**Directions**.
Below are some records. Quote exactly the lines from the one that contains "You are a computer-use agent." through the last, both included, and leave out the pictures.
##### Material for the task #####
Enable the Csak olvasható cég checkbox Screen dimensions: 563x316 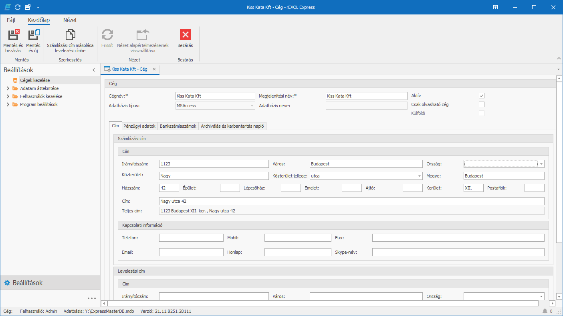tap(482, 104)

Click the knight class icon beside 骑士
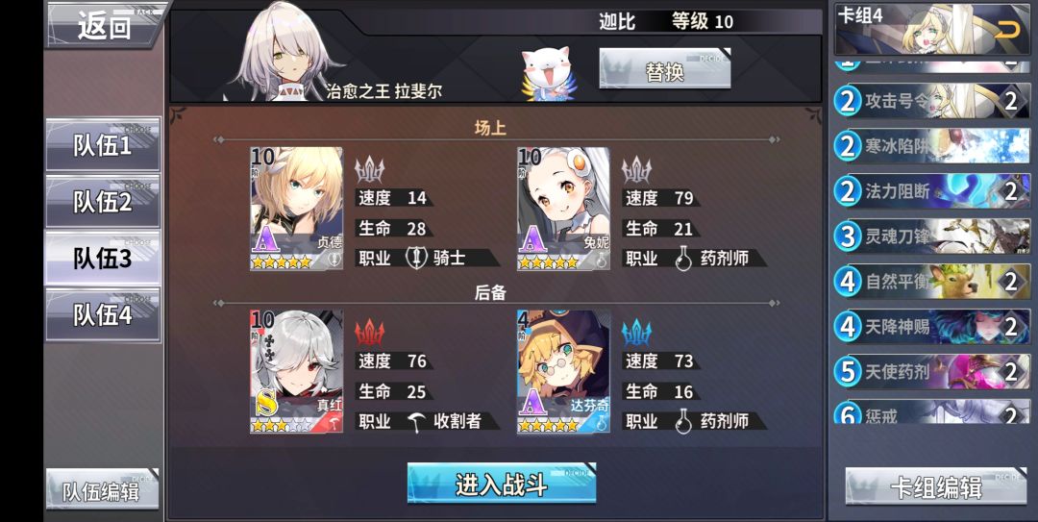point(416,259)
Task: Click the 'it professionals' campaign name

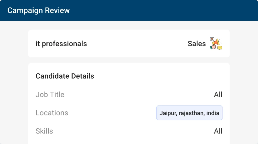Action: [x=61, y=44]
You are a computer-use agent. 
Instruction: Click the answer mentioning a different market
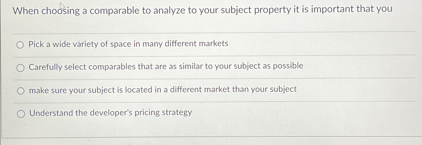point(163,90)
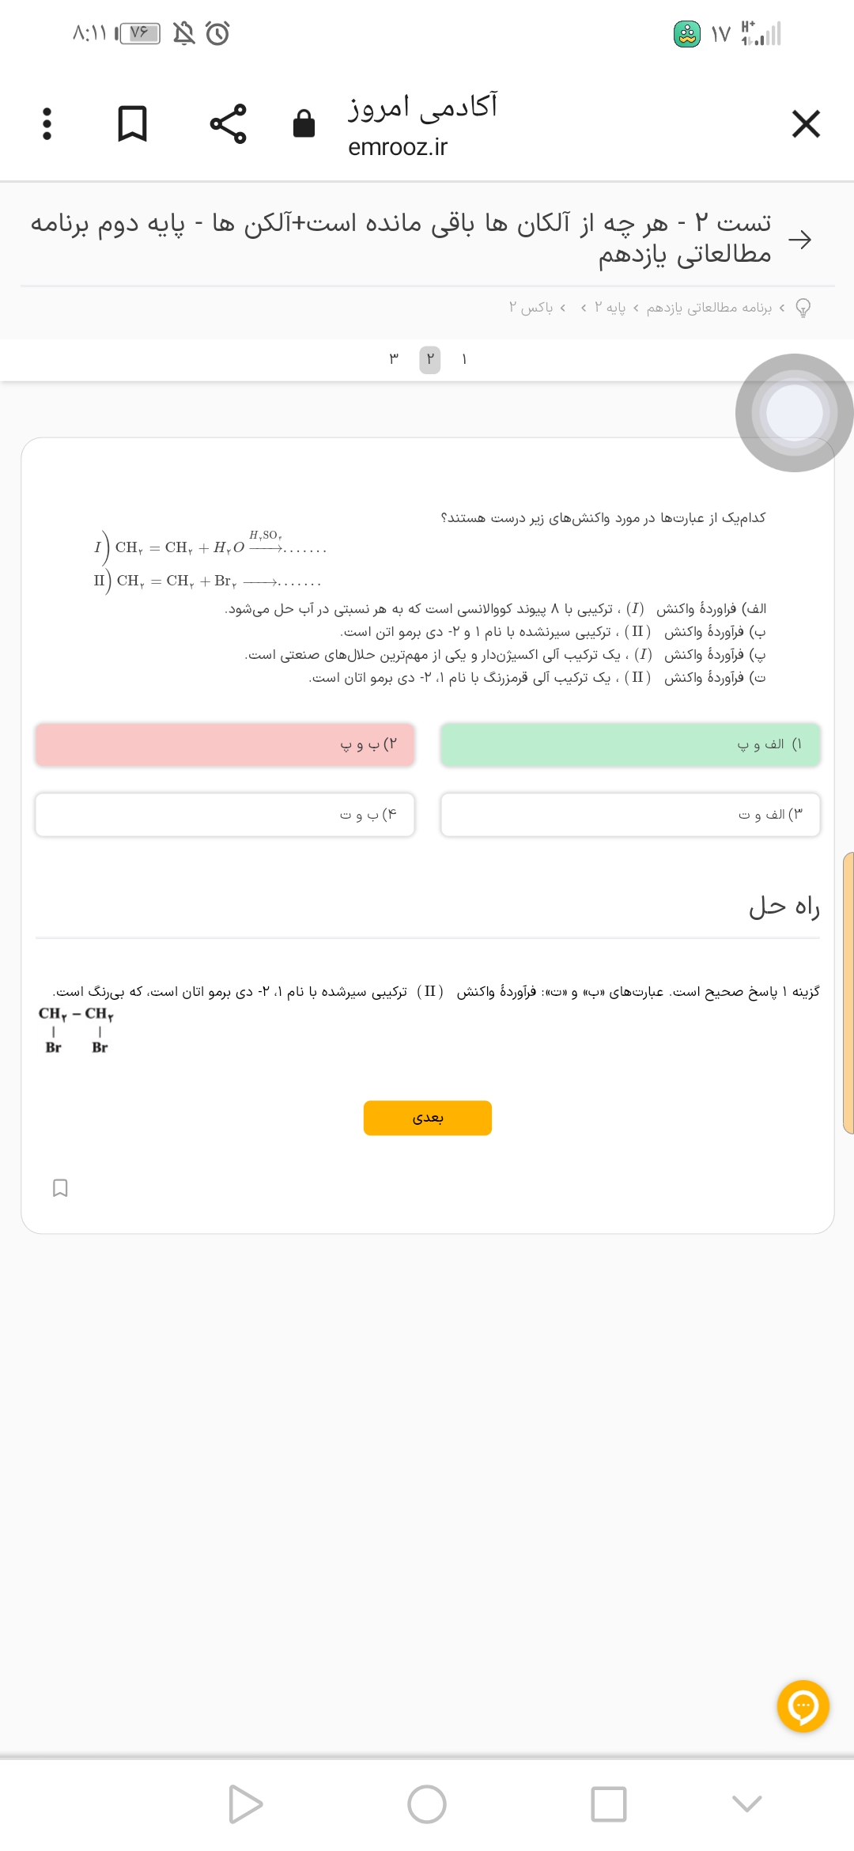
#####
**Problem solution**.
You are a computer-use agent. 
Instruction: Click the answer mentioning a different market
point(163,90)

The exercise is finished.